:: OBJECTIVE 1 ::
Rewrite the paragraph beginning "When Hood returned to the West Indies" from the Battle of Saint Kitts text below as a short list, keeping its main facts.
:: OBJECTIVE 2 ::
Carry on the Battle of Saint Kitts text below, picking up after its final sentence.

:: SELECTED TEXT ::
________

The Battle of Saint Kitts, also known as the Battle of Frigate Bay, was a naval battle fought on 25 and 26 January 1782 during the American Revolutionary War between a British fleet under Rear Admiral Sir Samuel Hood and a larger French fleet under the Comte de Grasse.

Background
When Hood returned to the West Indies in late 1781 after the Battle of the Chesapeake, he was for a time in independent command owing to Admiral George Rodney's absence in England. The French admiral, the Comte de Grasse, attacked the British islands of St Kitts and Nevis with 7,000 troops and 50 warships, including the 110-gun Ville de Paris. He started by besieging the British fortress on Brimstone Hill on 11 January 1782. Hoping to salvage the situation, Hood made for St Kitts by departing Antigua on 22 January with 22 ships of the line, compared to de Grasse's 36.

Action
The British fleet on 24 January consisted of 22 sail of the line, and was close off the southeast end of Nevis. They ran into and captured the French 16-gun cutter Espion, which carried a large amount of ammunition for the besieging French forces at Brimstone Hill.

At daybreak on 25 January, the French fleet was discovered having stood to the southward of Basseterre, consisting of a 110-gun ship, 28 two-decked ships, and two frigates. Hood stood towards the French fleet with the apparent intention of bringing on action, and effectively drew the French fleet off the land. As soon as Hood effected this maneuver, he was aided by a favorable change in wind and was able to guide his fleet within the anchorage of Basseterre, which the French admiral had just quit. Hood ordered his fleet in an L-formation and then ordered his fleet to lay anchor. De Grasse made three distinct attacks upon the British fleet on 26 January but was repulsed.

________

:: GIVEN MATERIAL ::

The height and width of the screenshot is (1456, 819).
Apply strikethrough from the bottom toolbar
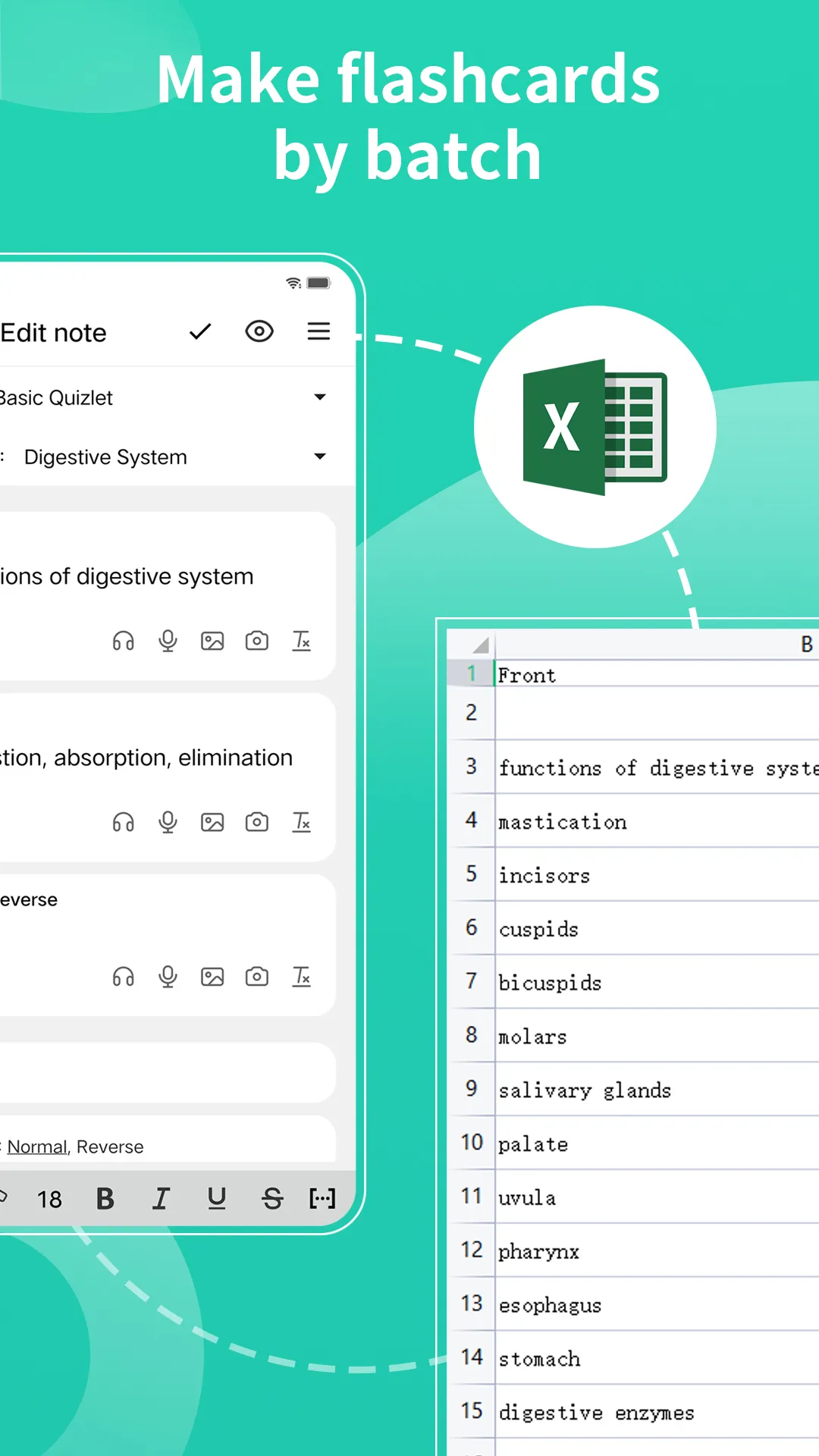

________

:: WRITTEN REPLY 1 ::
- In late 1781, after the Battle of the Chesapeake, Hood returned to the West Indies. He held independent command while Admiral George Rodney was in England.
- The Comte de Grasse attacked St Kitts and Nevis with 7,000 troops and 50 warships, including the 110-gun Ville de Paris.
- On 11 January 1782 he began besieging the British fortress on Brimstone Hill.
- On 22 January Hood left Antigua for St Kitts with 22 ships of the line, against de Grasse's 36.

:: WRITTEN REPLY 2 ::
The Pluton, commanded by D'Albert de Rions, led the French line, "receiving the crashing broadside of ship after ship until the splintered planking flew from her off side and her rigging hung in a tangled mass." Chauvent goes on to describe the battle as "...a sulphurous hell, with cannon vomiting forth flame and death."  The entire battle lasted from 7:00 am to 6:30 pm, with the major action in the afternoon.

Aftermath

Damage on both sides was heavy, though the French suffered higher casualties. However, Hood was unable to stop the French and could only observe the land action. After the successful French siege of Brimstone Hill fortress, St Kitts and Nevis surrendered on 12 February.

Hood left on the 14th and joined forces with the recently arrived Admiral George Rodney.

Order of battle

Britain

France

References
Citations

Bibliography
 
 Clowes, William Laird., (1897) The Royal Navy: a history from the earliest time to the present, Volume 3
 Jaques, Tony Dictionary of Battles and Sieges: A-E Greenwood 2006 
 Marley, F. David. Wars of the Americas: A Chronology of Armed Conflict in the New World, 1492 to the Present ABC-CLIO (1998).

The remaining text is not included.